1. ## log base 2 help

I have to find x in this problem

logbase2(2^4x) = 20

The 2 is raised to the power 4x.

I started off by doing (2^4x)/ln2 = 20
then got 2^4x = 20ln2 and got stuck too.
Thanks.. I am trying to get ready for my quiz tommorow in calc 2.
Thanks for all the help.

2. We have $\displaystyle \log_aa^n=n$.
So $\displaystyle \log_22^{4x}=20\Leftrightarrow 4x=20\Leftrightarrow x=5$

3. Originally Posted by red_dog
We have $\displaystyle \log_aa^n=n$.
So $\displaystyle \log_22^{4x}=20\Leftrightarrow 4x=20\Leftrightarrow x=5$
I solved it using the same method, but i thought i may have missed something because it's supposed to be university maths.
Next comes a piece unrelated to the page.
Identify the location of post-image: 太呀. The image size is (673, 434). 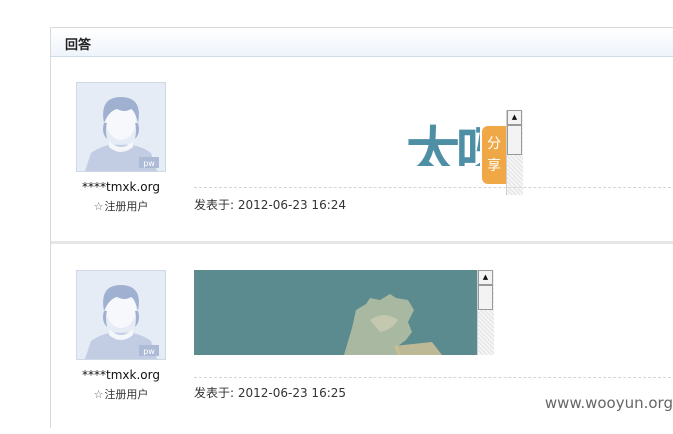
(443, 138).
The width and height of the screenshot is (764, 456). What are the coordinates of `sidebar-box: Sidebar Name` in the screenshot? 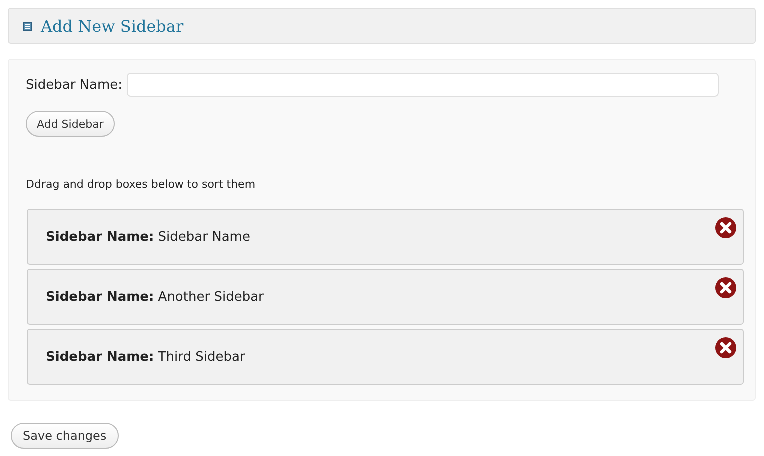 It's located at (386, 237).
4. Originally Posted by red_dog
We have $\displaystyle \log_aa^n=n$.
So $\displaystyle \log_22^{4x}=20\Leftrightarrow 4x=20\Leftrightarrow x=5$

How did you get from logbase2 2^(4x) = 20 to 4x = 20?

5. Originally Posted by davecs77
How did you get from logbase2 2^(4x) = 20 to 4x = 20?
$\displaystyle log_{2} 2^{4x} = 20$

$\displaystyle 4x \ log_{2} 2 = 20$

$\displaystyle But \ log_{2} 2 = 1$

$\displaystyle 4x (1) = 20$

$\displaystyle x = 5$